Problem to work on >> Every line of the records below from the line with "Poster (20, 2523)" up to and including the line with "Irlanda (177, 1959)" must be reproduced exactly, and no line outside that range.

Source material >>
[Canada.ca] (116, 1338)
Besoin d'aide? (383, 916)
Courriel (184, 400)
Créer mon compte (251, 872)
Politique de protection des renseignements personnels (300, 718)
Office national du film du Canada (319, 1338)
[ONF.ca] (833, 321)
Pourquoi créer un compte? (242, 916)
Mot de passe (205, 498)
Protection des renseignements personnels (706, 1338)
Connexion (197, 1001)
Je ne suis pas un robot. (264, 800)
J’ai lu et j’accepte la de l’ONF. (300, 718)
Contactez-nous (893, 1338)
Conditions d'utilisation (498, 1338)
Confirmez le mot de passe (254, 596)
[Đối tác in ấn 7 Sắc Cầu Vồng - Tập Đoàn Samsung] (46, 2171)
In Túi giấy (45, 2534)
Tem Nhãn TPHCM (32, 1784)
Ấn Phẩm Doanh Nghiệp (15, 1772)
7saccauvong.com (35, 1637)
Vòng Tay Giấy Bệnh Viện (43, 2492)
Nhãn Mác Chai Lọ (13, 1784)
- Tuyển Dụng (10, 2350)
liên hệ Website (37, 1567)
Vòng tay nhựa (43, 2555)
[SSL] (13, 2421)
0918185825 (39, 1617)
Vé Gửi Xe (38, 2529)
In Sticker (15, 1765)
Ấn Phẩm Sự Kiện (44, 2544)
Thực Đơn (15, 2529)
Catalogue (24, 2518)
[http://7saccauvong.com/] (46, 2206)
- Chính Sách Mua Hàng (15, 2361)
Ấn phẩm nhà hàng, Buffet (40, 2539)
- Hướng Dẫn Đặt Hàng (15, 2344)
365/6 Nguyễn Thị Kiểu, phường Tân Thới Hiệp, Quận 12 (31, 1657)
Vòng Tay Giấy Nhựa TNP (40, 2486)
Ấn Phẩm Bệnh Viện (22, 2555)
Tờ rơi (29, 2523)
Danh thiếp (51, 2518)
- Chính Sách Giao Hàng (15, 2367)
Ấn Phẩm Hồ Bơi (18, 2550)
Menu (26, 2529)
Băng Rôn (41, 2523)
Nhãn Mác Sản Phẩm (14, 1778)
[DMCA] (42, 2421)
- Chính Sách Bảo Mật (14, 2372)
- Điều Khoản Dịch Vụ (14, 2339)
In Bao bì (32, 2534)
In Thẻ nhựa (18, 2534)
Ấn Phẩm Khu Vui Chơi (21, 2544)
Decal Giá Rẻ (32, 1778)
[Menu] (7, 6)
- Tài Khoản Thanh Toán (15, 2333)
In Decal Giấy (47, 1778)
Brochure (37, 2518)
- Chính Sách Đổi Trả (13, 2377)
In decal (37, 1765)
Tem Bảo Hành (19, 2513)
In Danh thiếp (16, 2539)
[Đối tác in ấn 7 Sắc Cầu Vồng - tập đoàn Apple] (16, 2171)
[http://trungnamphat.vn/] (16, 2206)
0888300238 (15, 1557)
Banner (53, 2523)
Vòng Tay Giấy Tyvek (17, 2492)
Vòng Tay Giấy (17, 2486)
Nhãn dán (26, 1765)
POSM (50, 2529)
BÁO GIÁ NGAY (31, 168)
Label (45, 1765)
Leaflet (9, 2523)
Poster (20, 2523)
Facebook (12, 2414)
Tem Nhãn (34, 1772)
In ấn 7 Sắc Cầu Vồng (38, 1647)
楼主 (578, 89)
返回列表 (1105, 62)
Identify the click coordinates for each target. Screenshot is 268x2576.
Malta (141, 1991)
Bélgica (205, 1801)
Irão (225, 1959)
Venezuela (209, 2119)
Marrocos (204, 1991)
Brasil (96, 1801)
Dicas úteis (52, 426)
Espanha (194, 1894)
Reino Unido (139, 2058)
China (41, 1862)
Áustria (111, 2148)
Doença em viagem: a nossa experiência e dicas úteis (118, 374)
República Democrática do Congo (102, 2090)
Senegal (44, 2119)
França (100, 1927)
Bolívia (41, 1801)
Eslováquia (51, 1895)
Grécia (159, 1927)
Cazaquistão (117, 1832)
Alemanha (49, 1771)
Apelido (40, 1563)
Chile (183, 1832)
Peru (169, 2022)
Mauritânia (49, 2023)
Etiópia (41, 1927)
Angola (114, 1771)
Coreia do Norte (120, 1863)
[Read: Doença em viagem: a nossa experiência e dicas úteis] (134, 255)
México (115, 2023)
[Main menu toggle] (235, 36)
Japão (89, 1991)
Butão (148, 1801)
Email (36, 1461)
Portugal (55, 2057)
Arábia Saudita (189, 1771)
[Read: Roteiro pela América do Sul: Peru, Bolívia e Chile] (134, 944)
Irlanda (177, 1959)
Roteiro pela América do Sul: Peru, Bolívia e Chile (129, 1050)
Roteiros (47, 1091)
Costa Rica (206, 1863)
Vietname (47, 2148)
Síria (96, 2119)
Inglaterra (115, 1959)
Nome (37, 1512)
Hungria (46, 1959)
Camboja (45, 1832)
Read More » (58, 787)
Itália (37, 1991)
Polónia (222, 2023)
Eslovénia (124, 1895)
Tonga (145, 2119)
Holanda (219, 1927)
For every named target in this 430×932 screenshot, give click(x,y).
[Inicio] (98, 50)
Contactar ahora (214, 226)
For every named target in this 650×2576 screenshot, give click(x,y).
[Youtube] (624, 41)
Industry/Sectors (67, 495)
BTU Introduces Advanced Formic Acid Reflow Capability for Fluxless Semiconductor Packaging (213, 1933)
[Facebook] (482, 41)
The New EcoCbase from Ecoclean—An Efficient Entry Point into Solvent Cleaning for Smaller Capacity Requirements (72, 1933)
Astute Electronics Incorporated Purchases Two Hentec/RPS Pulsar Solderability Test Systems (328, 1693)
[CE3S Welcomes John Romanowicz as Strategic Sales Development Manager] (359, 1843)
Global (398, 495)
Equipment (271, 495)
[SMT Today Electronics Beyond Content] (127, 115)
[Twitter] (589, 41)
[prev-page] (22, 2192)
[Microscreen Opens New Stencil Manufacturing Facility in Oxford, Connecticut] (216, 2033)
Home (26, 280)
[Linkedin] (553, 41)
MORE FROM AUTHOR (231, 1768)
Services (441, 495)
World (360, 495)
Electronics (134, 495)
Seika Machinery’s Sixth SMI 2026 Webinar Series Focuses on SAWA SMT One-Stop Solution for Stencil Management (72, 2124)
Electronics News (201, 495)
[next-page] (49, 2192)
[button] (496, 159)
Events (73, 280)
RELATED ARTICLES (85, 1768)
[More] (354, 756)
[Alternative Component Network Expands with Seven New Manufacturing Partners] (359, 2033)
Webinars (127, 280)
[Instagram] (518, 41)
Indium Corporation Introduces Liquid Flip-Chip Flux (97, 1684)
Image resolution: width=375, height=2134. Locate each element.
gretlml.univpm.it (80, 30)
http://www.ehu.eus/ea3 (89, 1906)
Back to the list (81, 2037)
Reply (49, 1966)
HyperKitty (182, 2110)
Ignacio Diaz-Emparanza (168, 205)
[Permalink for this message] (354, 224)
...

Solved problem >>
Poster (20, 2523)
Facebook (12, 2414)
Tem Nhãn (34, 1772)
In ấn 7 Sắc Cầu Vồng (38, 1647)
楼主 (578, 89)
返回列表 (1105, 62)
Identify the click coordinates for each target. Screenshot is 268x2576.
Malta (141, 1991)
Bélgica (205, 1801)
Irão (225, 1959)
Venezuela (209, 2119)
Marrocos (204, 1991)
Brasil (96, 1801)
Dicas úteis (52, 426)
Espanha (194, 1894)
Reino Unido (139, 2058)
China (41, 1862)
Áustria (111, 2148)
Doença em viagem: a nossa experiência e dicas úteis (118, 374)
República Democrática do Congo (102, 2090)
Senegal (44, 2119)
França (100, 1927)
Bolívia (41, 1801)
Eslováquia (51, 1895)
Grécia (159, 1927)
Cazaquistão (117, 1832)
Alemanha (49, 1771)
Apelido (40, 1563)
Chile (183, 1832)
Peru (169, 2022)
Mauritânia (49, 2023)
Etiópia (41, 1927)
Angola (114, 1771)
Coreia do Norte (120, 1863)
[Read: Doença em viagem: a nossa experiência e dicas úteis] (134, 255)
México (115, 2023)
[Main menu toggle] (235, 36)
Japão (89, 1991)
Butão (148, 1801)
Email (36, 1461)
Portugal (55, 2057)
Arábia Saudita (189, 1771)
[Read: Roteiro pela América do Sul: Peru, Bolívia e Chile] (134, 944)
Irlanda (177, 1959)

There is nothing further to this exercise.